Tech: "Ok, now type in cmd, hit return, ok?"

Me: "Okay, did that."

Tech "Okay. Now type in cmd, hit return, ok? Then type in..."

You're kidding, right? (Or is that, 'you're kidding, okay?')

Thursday, December 15, 2005

What came first? The bad client or the bad creative.

I was wondering about this the other day after seeing a mindless piece of work from a place that normally rocks. To be sure, this wasn’t the norm for them, but it got me thinking about the reverse situation: those places that hack it out day after day and manage to occasionally pull a gem out of their, well, you know. Who’s to blame. The Client? The Agency? Both?

In a way, I think it’s a lot like the Yankees and how they always expect to win, and how fans of losing teams hate them for it. Well, win more then, gang. The Yankees win more because they expect to win. That’s their attitude. And others gravitate toward that attitude too.

Others lose because, well, they expect to. And they likewise attract similar talent. They’re used to it, and so it becomes self-fulfilling and routine for them. And I suspect it’s much the same for agencies.

You play up or down according to the level of those around you. Period.

Average agencies beget average clients who walk all over them, all because they’re afraid of ‘losing the biz’ and then lamenting after a lousy meeting why they don’t have better clients? Well, because shit work begets shit work for one. Always saying yes when maybe you should put your foot down is another.

If as an agency, you haven’t done anything to break that catch-22, why should any new client with half a brain (and half a brand) take a chance on you? I see the same agencies making the same mistakes. In their regular work, and in their pitching.
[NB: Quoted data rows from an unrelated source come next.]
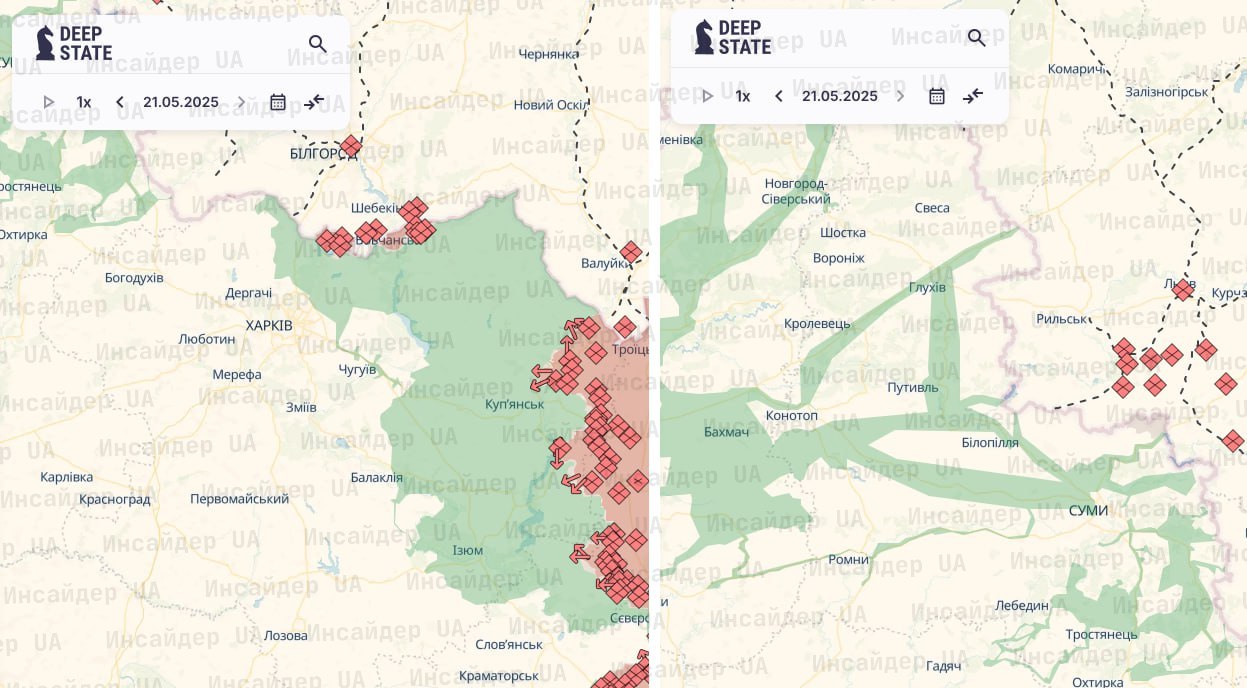Screen dimensions: 1247x688
Task: Change 1x playback speed on Kharkiv map
Action: 84,102
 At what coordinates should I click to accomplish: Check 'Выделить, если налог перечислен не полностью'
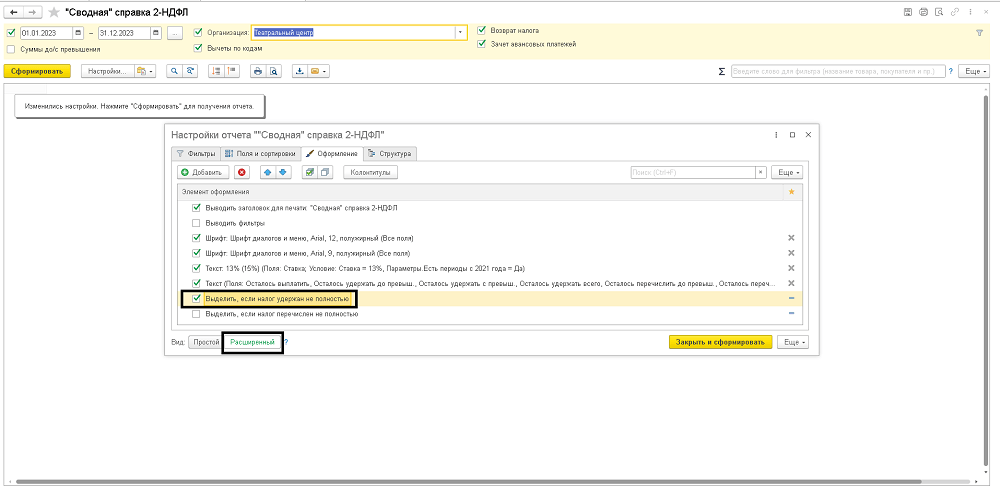pyautogui.click(x=196, y=314)
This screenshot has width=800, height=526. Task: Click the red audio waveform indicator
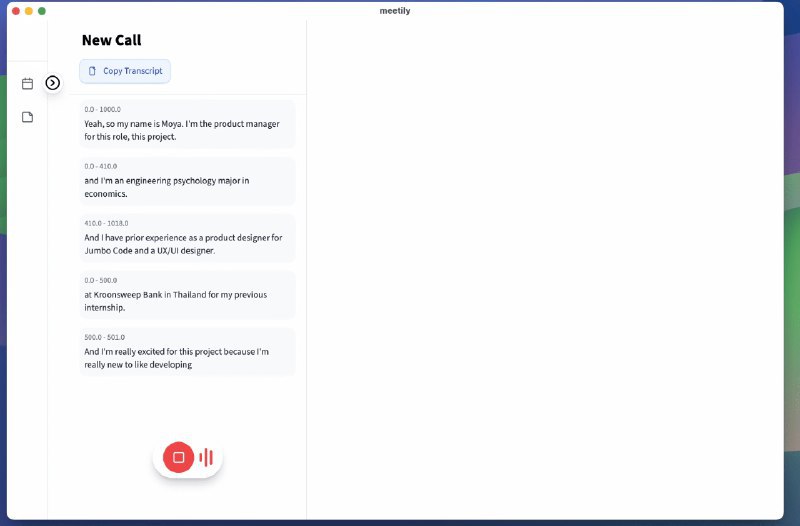click(x=206, y=457)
And as far as new biz goes, they just don’t get it – literally and figuratively.

It’s like watching a plane trying to take off, but never quite getting above the tree tops. Of course the plane is overloaded with too many passengers, cargo and fuel, but the pilot keeps on wondering: “why haven’t I gained altitude?”

Jettison some of that dead weight chief. Watch the billings, moral of the staff and quality of your work improve.
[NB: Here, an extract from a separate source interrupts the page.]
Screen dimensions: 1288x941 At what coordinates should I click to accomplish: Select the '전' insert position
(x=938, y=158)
There is nothing like watching bad creative happen. You need a neck brace for all the rubbernecking going on from watching that car wreck. (Preferrably a neck brace with the company logo on it – after all, you have to promote.)
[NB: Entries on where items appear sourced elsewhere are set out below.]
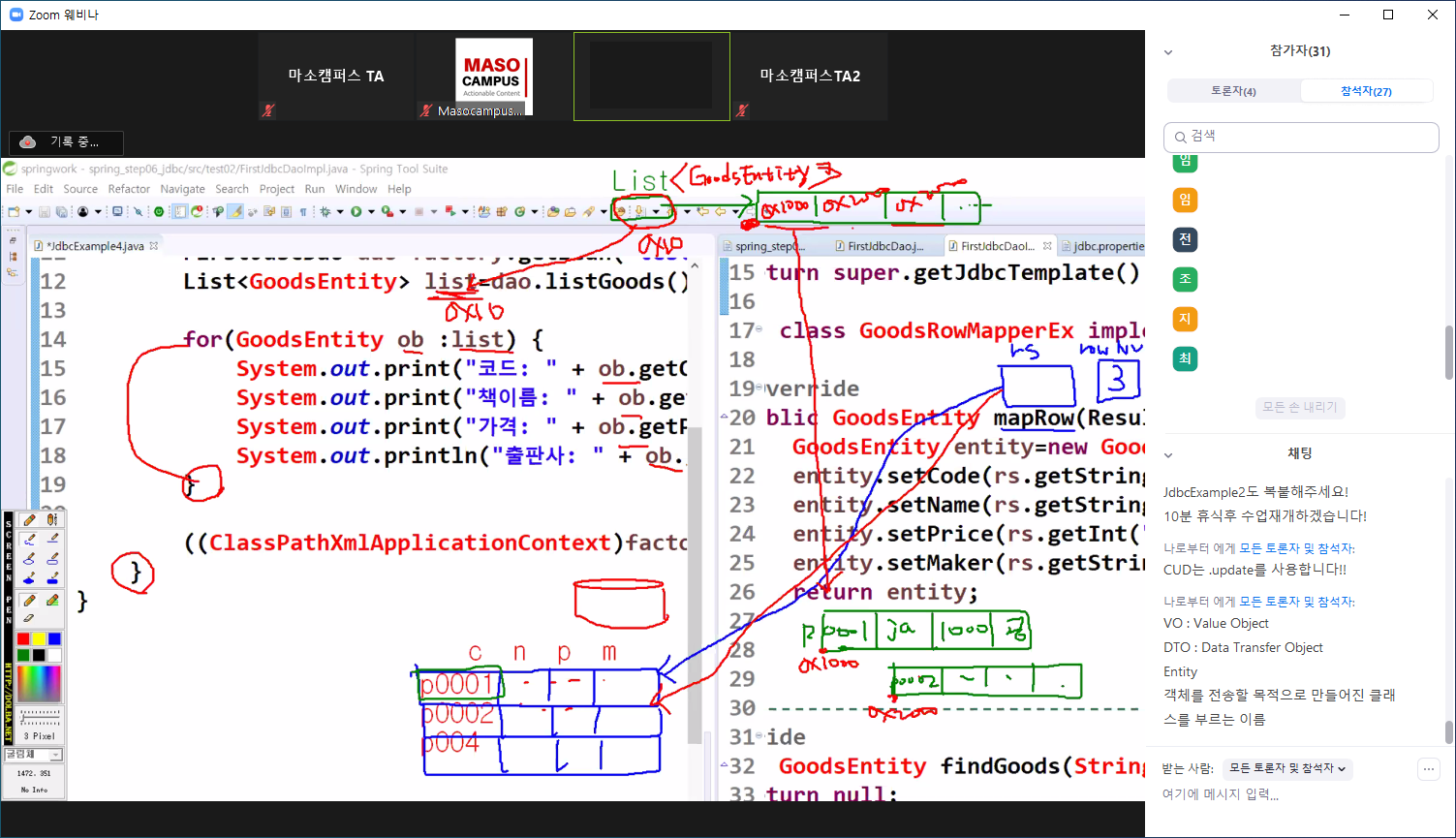Screen dimensions: 1456x838
Task: Click the Save icon in STS toolbar
Action: click(x=46, y=211)
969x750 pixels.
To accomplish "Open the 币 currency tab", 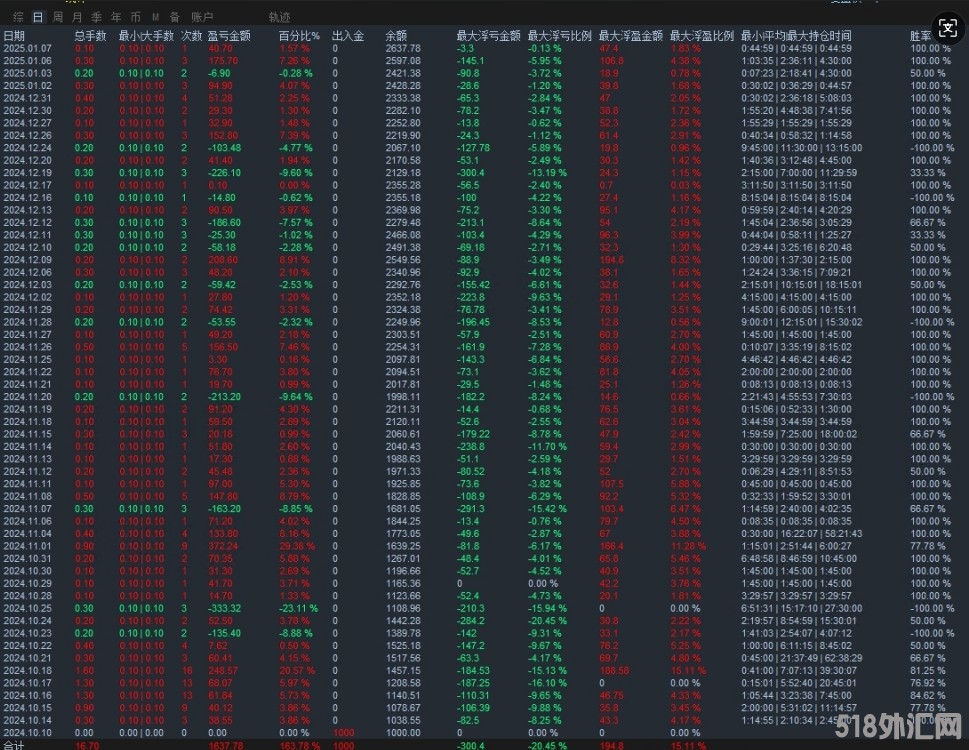I will pos(135,17).
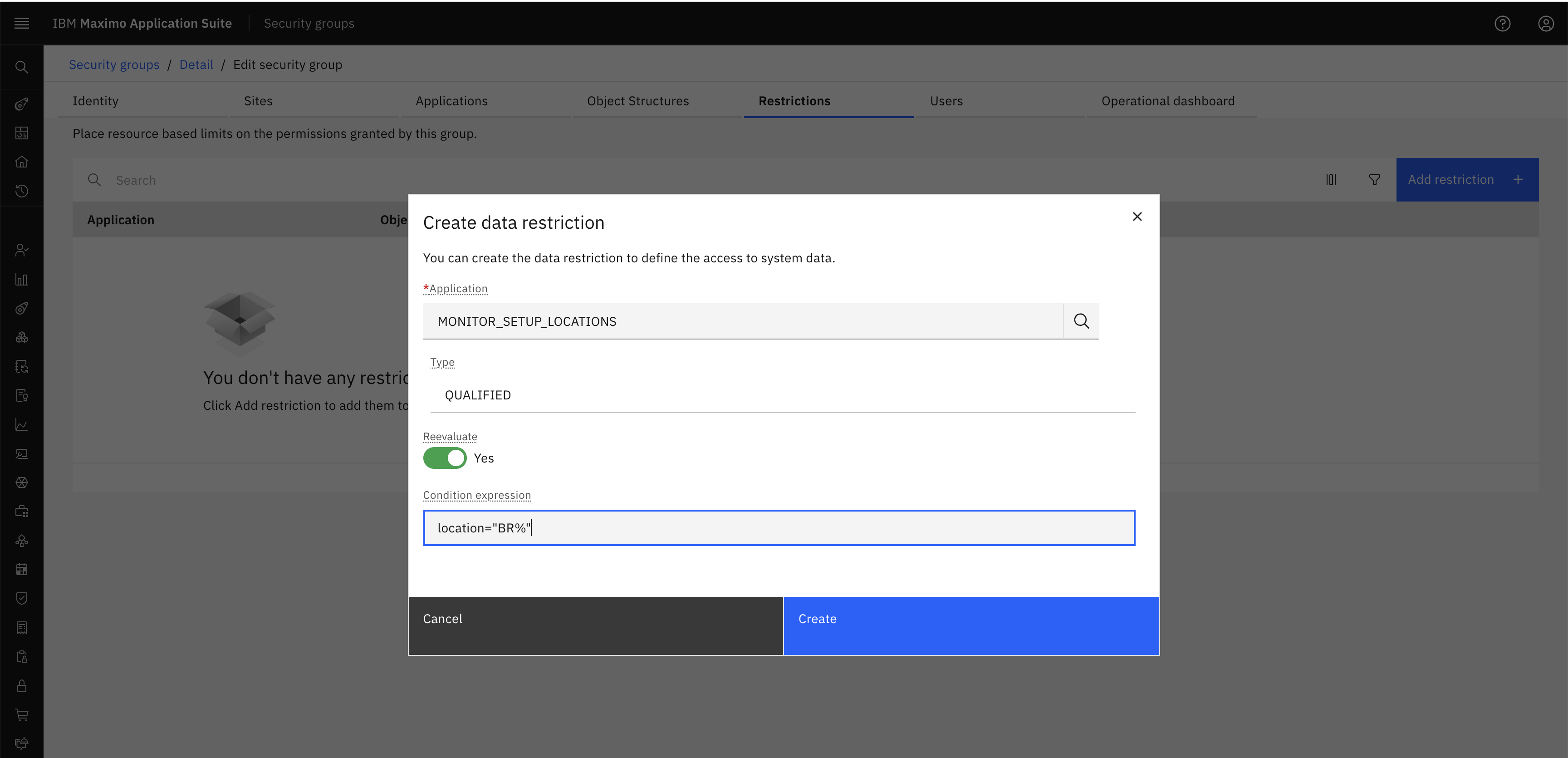Open the Type QUALIFIED dropdown
This screenshot has width=1568, height=758.
click(x=783, y=395)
There’s also nothing like watching a bad account team high-five themselves over work that your Intro to Design instructor would step on in front of class. They convince themselves that they ‘nailed the creative’ and ‘man, won’t the client be impressed!’

Shhhhh. Listen. You can hear branches hitting the fuselage.

Better agencies know how to say no. They know bad creative not only reflects on the brand, it reflects on the agency. And they’re better because well, they are aware enough to know this. That’s the difference between good and bad. It’s not just that big agencies have the best clients and that small agencies don’t. You hear a lot from small shops about how they have ‘real-world clients who need real solutions - not pie-in-the-sky creative from Madison Ave shops with mega-budgets.’

Maybe.

But you owe it to any of your clients to show your best stuff, regardless of their size – or yours. Sometimes they may surprise you. Not always, but sometimes. Because otherwise, one day you wake up as agency to find your client went somewhere else because you stopped giving a shit.

They went on to an agency that showed them some new thinking. An agency that cared. But hey, you keep telling yourself it’s the client, not us, and “Man, he was a pain in the ass to work with anyway. Now we can go get some real clients.” But that’s ok.

There’s still a lot of tree tops left out there.